At the Bryant-Lake Bowl, Joshua English Scrimshaw and Levi Weinhagen are reprising their bestselling show from the 2009 Minnesota Fringe Festival. The Harty Boys in the Case of the Limping Platypus is a parody of the old Hardy Boys teenage detective novels. I never read any of those books, so I was not sure what to expect. What I found was a delightfully silly show.
Fred and Jack Harty (Joshua English Scrimshaw and Levi Weihagen) are two rather old-looking adolescents who spend their time trying to find clues to solve crimes. Their father is Philmore Harty (played with a fine sense of melodrama by Ari Hoptman), a world-famous freelance—and apparently unemployed—detective who needs his sons’ help to solve crimes. Their mother is Lana Harty (Leslie Ball), a forensic crime scientist, a weary family breadwinner who is annoyed by her husband’s and sons’ contamination of crime scenes. The boys’ best friend is Becca Morgan (Sulia Altenber). The boys’ new friend is Spencer Harrison Levin (Clint Travers), whose uncle is the notorious master criminal the Platypus (Arnie Roos). The most memorable image in the show occurs when the large Roos comes on stage in his Platypus costume when he attempts to kill Philmore. Rounding out the cast is Andy Kaft—who plays the narrator, the criminal Nelson Filtch, and the inept Officer Buff. Kraft is hilarious, jumping back from his multiple roles to his narrator position on stage.

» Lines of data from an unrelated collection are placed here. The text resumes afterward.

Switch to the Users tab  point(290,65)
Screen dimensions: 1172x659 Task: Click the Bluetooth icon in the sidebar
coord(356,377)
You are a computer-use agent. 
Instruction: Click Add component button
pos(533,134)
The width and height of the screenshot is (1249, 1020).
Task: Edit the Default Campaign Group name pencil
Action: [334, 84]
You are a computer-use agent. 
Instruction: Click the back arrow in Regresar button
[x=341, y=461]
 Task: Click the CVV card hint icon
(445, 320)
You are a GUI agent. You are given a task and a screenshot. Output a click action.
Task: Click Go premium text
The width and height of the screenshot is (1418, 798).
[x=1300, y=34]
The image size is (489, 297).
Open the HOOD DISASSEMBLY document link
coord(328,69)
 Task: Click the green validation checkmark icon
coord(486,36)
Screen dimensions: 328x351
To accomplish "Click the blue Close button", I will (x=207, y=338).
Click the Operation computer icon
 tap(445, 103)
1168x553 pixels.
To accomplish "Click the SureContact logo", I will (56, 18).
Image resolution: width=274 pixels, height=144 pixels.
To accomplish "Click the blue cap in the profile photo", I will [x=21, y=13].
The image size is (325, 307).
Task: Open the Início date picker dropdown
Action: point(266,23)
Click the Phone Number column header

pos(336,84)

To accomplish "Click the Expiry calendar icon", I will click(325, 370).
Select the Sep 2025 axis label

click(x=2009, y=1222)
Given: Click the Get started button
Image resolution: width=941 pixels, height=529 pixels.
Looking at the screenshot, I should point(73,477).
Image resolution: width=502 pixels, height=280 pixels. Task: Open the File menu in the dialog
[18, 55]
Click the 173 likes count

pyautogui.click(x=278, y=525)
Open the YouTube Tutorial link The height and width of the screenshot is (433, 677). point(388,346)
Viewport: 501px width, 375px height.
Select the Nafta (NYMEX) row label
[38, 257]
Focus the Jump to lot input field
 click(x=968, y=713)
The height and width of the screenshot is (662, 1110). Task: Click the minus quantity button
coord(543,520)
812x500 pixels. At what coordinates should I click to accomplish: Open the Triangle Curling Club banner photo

|the harty boys in the case of the limping platypus, presented through april 24 at the bryant-lake bowl. for tickets ($12 adult, $6 child) and information, see bryantlakebowl.com|
The performance I enjoyed best was Ball’s as the boys’ mother. In the midst of all the silliness, her character comes into the scene and takes a no-nonsense approach toward all of the action. In keeping with her maternal role, Ball at times breaks from the action to caution the children in the audience to never do what they just saw on stage (i.e. taking a gun from a sleeping policeman). Scrimshaw and Weihagen manage to stay in character the entire show playing their earnest but somewhat dense characters. The two child actors in the show, Altenber and Travers, are great and, at times, threaten to out perform the adults, but there were a few times where I had trouble hearing their lines.
By the end, the play felt like a comedy sketch that had gone a bit long. The plot line is minimal and very predictable at times, but it serves the purpose of setting up the various jokes in the show, including jokes about local landmarks such as the Walker Art Center. In the midst of the show, the writers even manage to throw in a comic reference to Schrödinger’s cat.
The audience, many of whom were children, loved the show. The show never gets crude or inappropriate for children to watch, which is a welcome change from most comedy sketch work and makes it a perfect show for adults and their families to enjoy.